>> begin

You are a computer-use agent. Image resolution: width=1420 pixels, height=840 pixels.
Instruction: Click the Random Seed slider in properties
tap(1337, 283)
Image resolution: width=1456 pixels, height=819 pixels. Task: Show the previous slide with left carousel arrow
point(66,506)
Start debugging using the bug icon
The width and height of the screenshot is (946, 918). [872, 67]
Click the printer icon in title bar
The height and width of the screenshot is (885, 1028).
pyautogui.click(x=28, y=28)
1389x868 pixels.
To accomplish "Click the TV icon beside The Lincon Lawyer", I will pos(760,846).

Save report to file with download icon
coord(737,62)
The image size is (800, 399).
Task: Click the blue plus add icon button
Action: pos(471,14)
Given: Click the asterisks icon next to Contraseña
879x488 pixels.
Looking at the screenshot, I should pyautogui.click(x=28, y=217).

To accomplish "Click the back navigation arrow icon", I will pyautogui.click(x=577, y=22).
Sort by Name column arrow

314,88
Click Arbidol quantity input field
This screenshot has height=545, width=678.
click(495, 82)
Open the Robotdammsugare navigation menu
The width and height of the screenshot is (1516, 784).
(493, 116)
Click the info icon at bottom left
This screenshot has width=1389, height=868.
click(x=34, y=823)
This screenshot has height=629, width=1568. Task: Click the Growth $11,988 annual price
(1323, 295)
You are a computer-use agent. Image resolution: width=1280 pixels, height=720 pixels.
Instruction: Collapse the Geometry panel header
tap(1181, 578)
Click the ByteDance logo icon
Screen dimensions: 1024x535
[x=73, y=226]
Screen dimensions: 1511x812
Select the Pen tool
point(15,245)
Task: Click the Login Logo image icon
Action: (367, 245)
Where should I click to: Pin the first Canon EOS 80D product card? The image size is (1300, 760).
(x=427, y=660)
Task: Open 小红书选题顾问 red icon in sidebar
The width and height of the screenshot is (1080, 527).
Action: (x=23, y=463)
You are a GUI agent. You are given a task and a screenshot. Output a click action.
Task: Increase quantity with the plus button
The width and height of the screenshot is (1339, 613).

>> end

Problem description
Please copy out all of the rows above word for word, changing nothing.

Completed exercise
You are a computer-use agent. Image resolution: width=1420 pixels, height=840 pixels.
Instruction: Click the Random Seed slider in properties
tap(1337, 283)
Image resolution: width=1456 pixels, height=819 pixels. Task: Show the previous slide with left carousel arrow
point(66,506)
Start debugging using the bug icon
The width and height of the screenshot is (946, 918). [872, 67]
Click the printer icon in title bar
The height and width of the screenshot is (885, 1028).
pyautogui.click(x=28, y=28)
1389x868 pixels.
To accomplish "Click the TV icon beside The Lincon Lawyer", I will pos(760,846).

Save report to file with download icon
coord(737,62)
The image size is (800, 399).
Task: Click the blue plus add icon button
Action: pos(471,14)
Given: Click the asterisks icon next to Contraseña
879x488 pixels.
Looking at the screenshot, I should pyautogui.click(x=28, y=217).

To accomplish "Click the back navigation arrow icon", I will pyautogui.click(x=577, y=22).
Sort by Name column arrow

314,88
Click Arbidol quantity input field
This screenshot has height=545, width=678.
click(495, 82)
Open the Robotdammsugare navigation menu
The width and height of the screenshot is (1516, 784).
(493, 116)
Click the info icon at bottom left
This screenshot has width=1389, height=868.
click(x=34, y=823)
This screenshot has height=629, width=1568. Task: Click the Growth $11,988 annual price
(1323, 295)
You are a computer-use agent. Image resolution: width=1280 pixels, height=720 pixels.
Instruction: Collapse the Geometry panel header
tap(1181, 578)
Click the ByteDance logo icon
Screen dimensions: 1024x535
[x=73, y=226]
Screen dimensions: 1511x812
Select the Pen tool
point(15,245)
Task: Click the Login Logo image icon
Action: (367, 245)
Where should I click to: Pin the first Canon EOS 80D product card? The image size is (1300, 760).
(x=427, y=660)
Task: Open 小红书选题顾问 red icon in sidebar
The width and height of the screenshot is (1080, 527).
Action: (x=23, y=463)
You are a GUI agent. You are given a task and a screenshot. Output a click action.
Task: Increase quantity with the plus button
The width and height of the screenshot is (1339, 613).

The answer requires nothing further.